Wednesday, June 17, 2009
Wondrous Words Wednesday (June 17)
Kathy at Bermudaonion’s Weblog hosts this weekly meme in which she asks us to share new words we’ve come across in our reading. Feel free to join in the fun.
All my words this week are from The Local News by Miriam Gershow.
Cacodemon – “‘Cacodemon’s a good one,’ I said, but my heart wasn’t in it” (p. 46).
According to Wikipedia, a cacodemon is “an evil spirit or demon (in the modern sense of the word). The opposite of a cacodemon is an agathodaemon or eudaemon, a good spirit or angel.”
Paladin – “He was a first-level paladin” (p. 100).

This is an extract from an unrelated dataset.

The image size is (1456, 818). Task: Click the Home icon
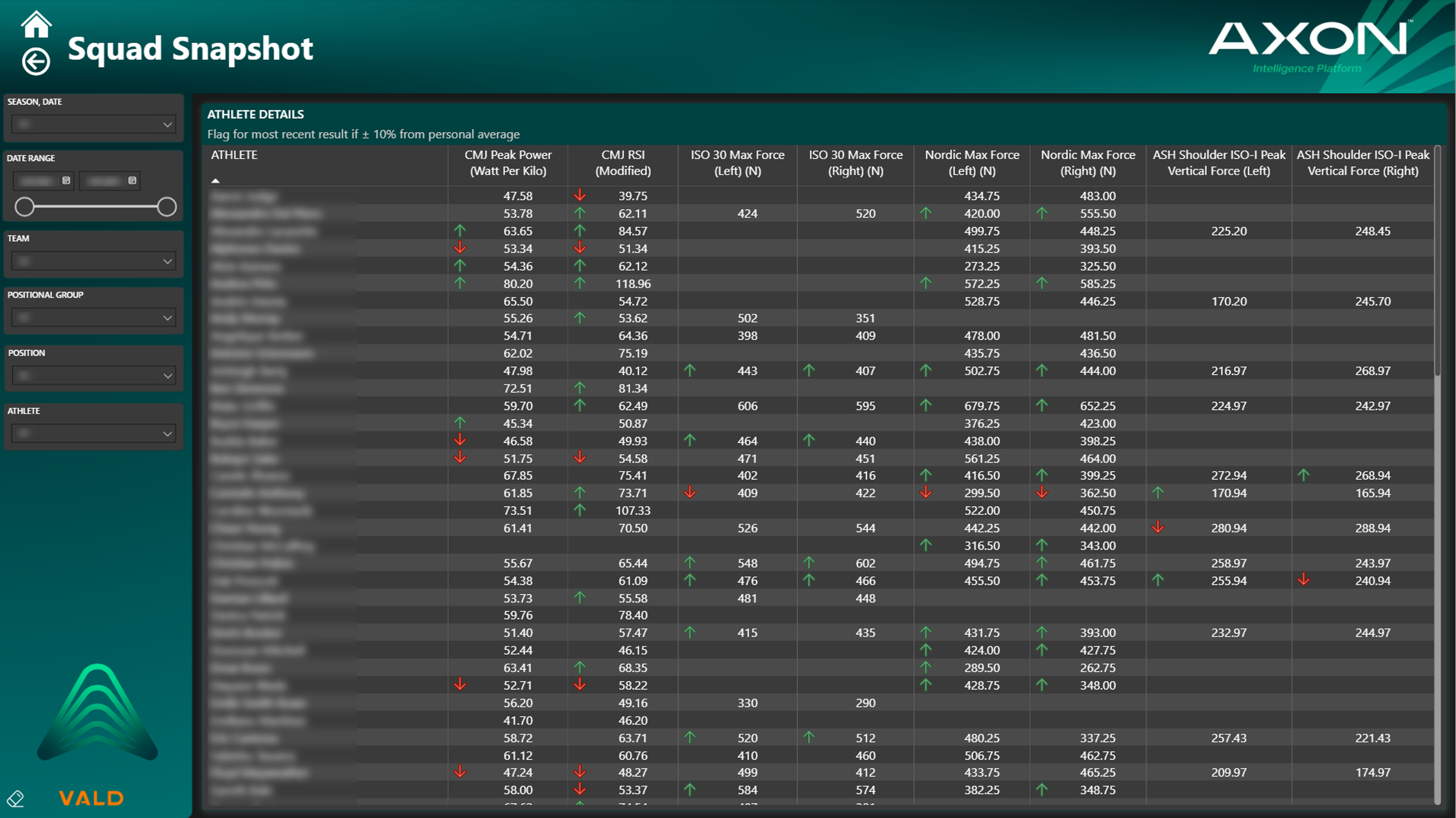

According to my dictionary, a paladin is “any of the twelve peers of Charlemagne’s court, of whom the Count Palatine was the chief; a knight errant, a champion; or a dedicated advocate or supporter of a cause.”* However, since they are referring to Dungeons & Dragons here, I had to turn to Wikipedia for a more precise definition: a paladin is “one of the standard playable character classes in most editions of the Dungeons & Dragons fantasy role-playing games. The paladin is a holy knight, crusading in the name of good and order.”
Eluviation – “‘Humus first and then topsoil and eluviation and then, and then . . .’” (p. 109).
Dictionary.com defines eluvium as “a deposit of soil, dust, etc., formed from the decomposition of rock and found in its place of origin” (which is surely what the character was thinking of) and thus eluviation is “the lateral or downward movement of dissolved or suspended material within soil when rainfall exceeds evaporation.”
Regolith – “‘Regolith,’ she finally said” (p. 109).
Regolith is “unconsolidated solid material covering the bedrock of a planet.”
Trifecta – “. . . my mother having ventured uncharacteristically into the world to buy tampons, dish soap, and dog food, a trifecta of scarcity that even she could not ignore” (p. 223).
A trifecta is “a group of three related events or people.” (Hmm, I’m not sure how tampons, dish soap and dog food are related, except in the most general of ways...)
What new words have you discovered lately? Share your Wondrous Words on Kathy’s blog.
*Unless otherwise noted, all definitions are from the Canadian Oxford Dictionary (2004).